**Work to complete**
Copy every entry word for word. Skip the pictures.

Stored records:
■ ■ ■

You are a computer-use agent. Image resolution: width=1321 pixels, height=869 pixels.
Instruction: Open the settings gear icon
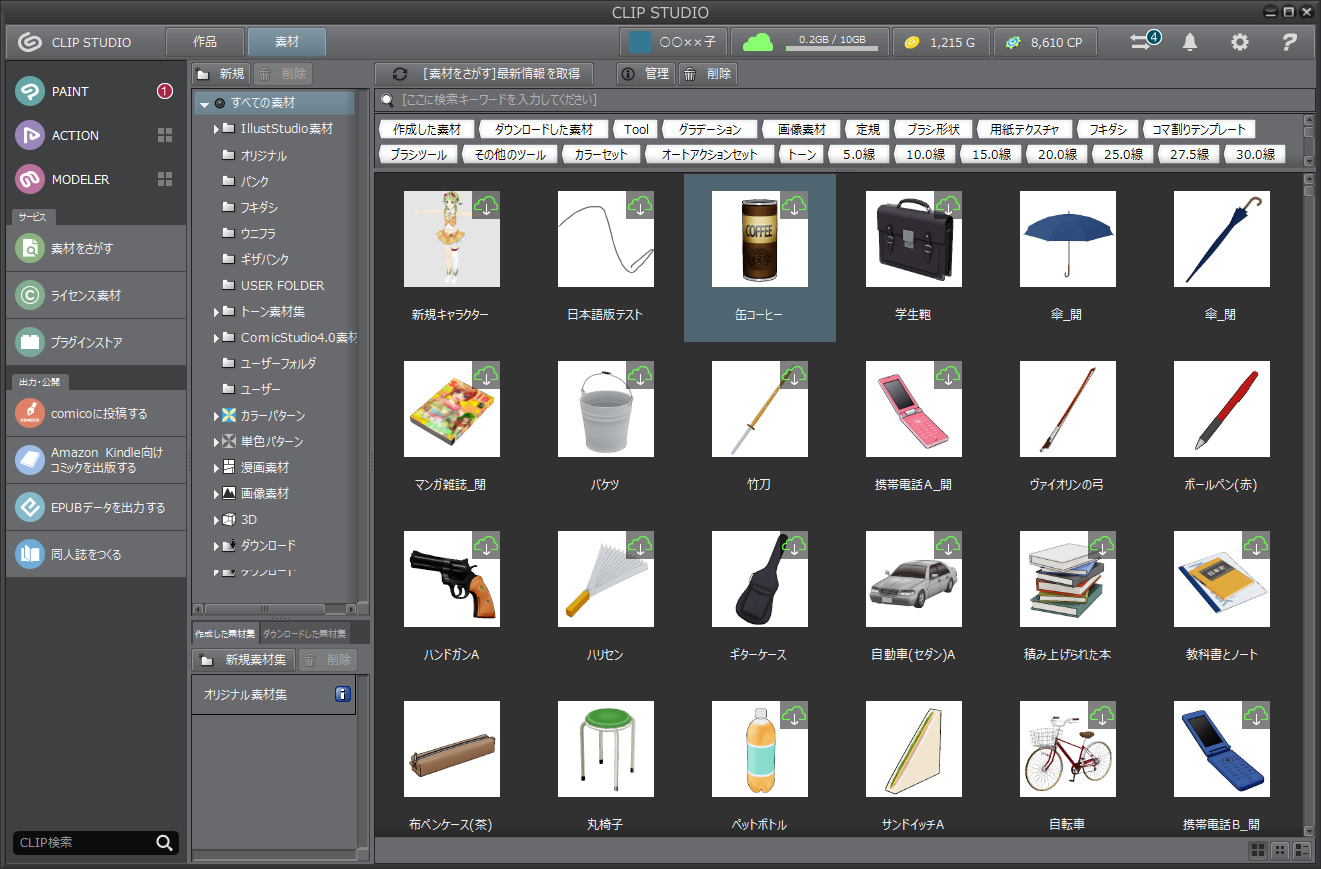click(x=1239, y=42)
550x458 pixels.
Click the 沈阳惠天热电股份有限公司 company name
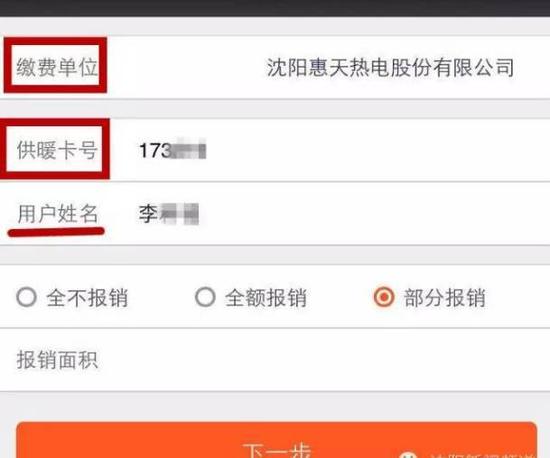390,67
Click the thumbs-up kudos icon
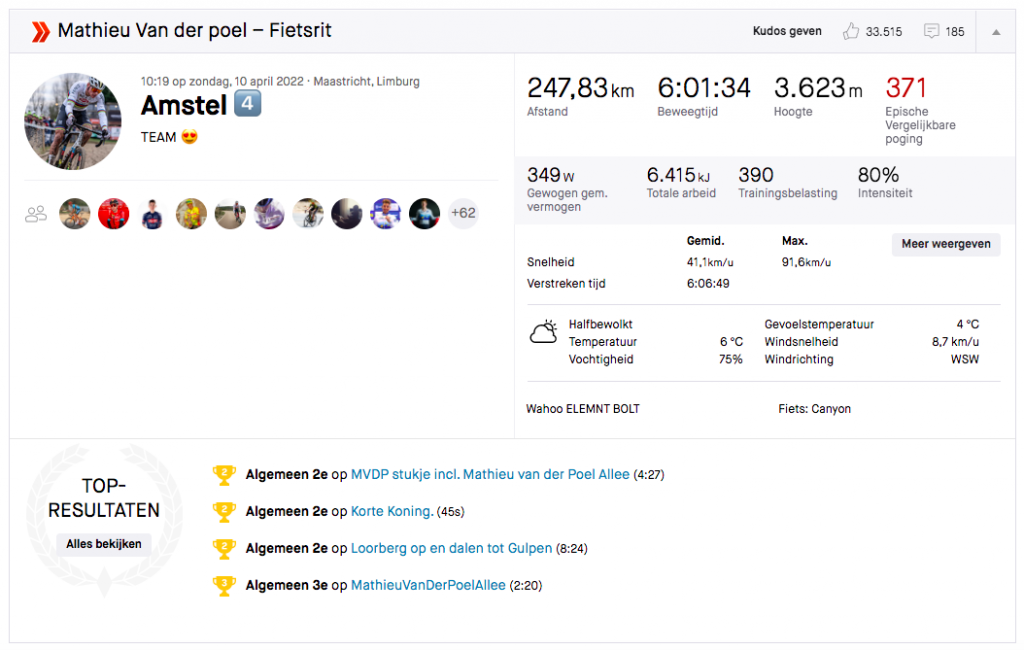 850,31
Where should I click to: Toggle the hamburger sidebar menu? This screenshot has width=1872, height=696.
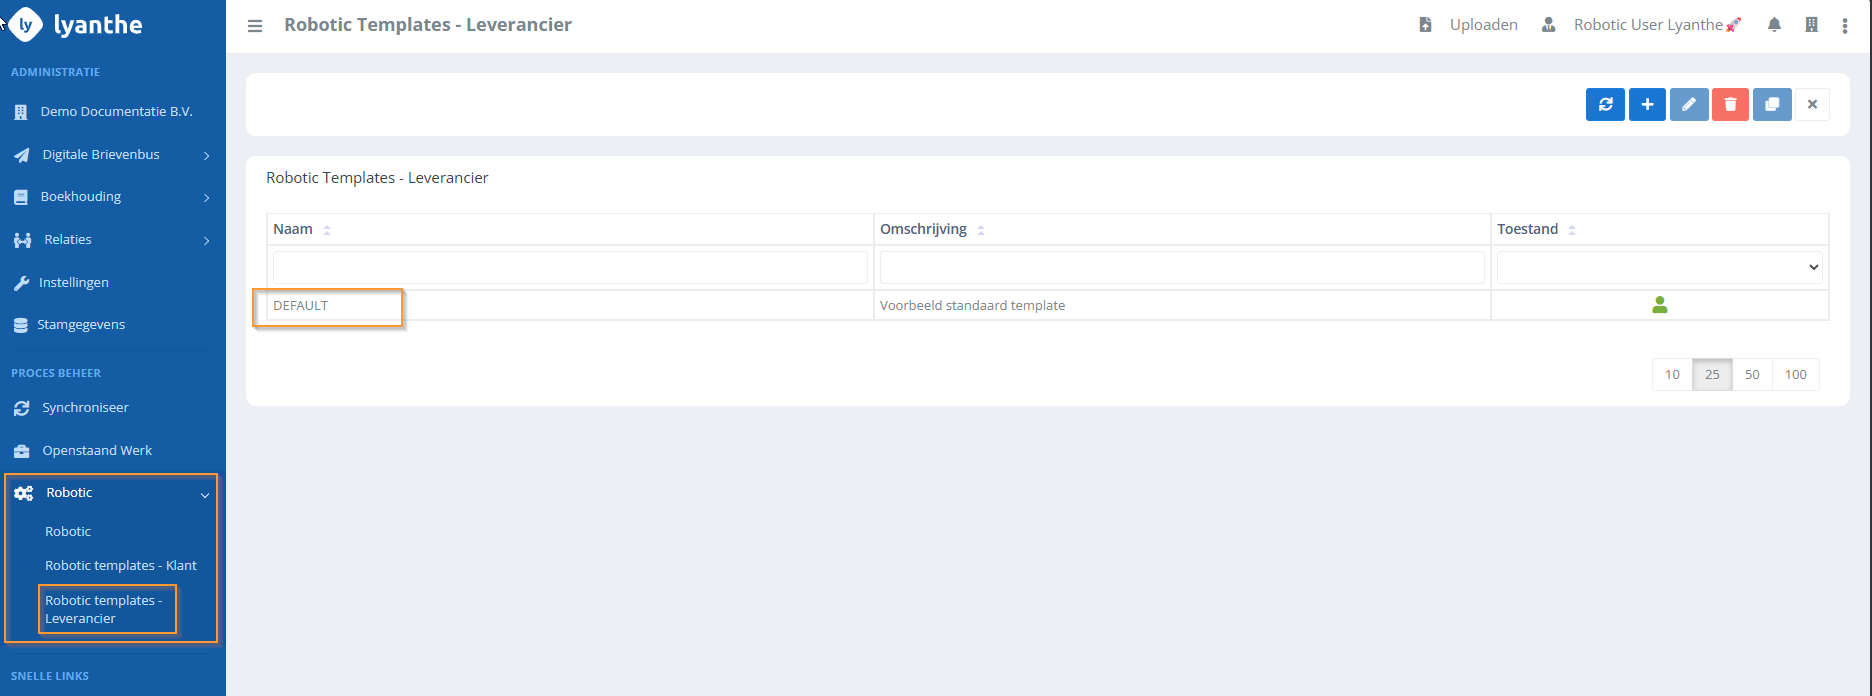click(x=255, y=26)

■ ■ ■

**Expected answer**
You are a computer-use agent. Image resolution: width=1321 pixels, height=869 pixels.
Instruction: Open the settings gear icon
click(x=1239, y=42)
550x458 pixels.
Click the 沈阳惠天热电股份有限公司 company name
390,67
Click the thumbs-up kudos icon
 850,31
Where should I click to: Toggle the hamburger sidebar menu? This screenshot has width=1872, height=696.
click(x=255, y=26)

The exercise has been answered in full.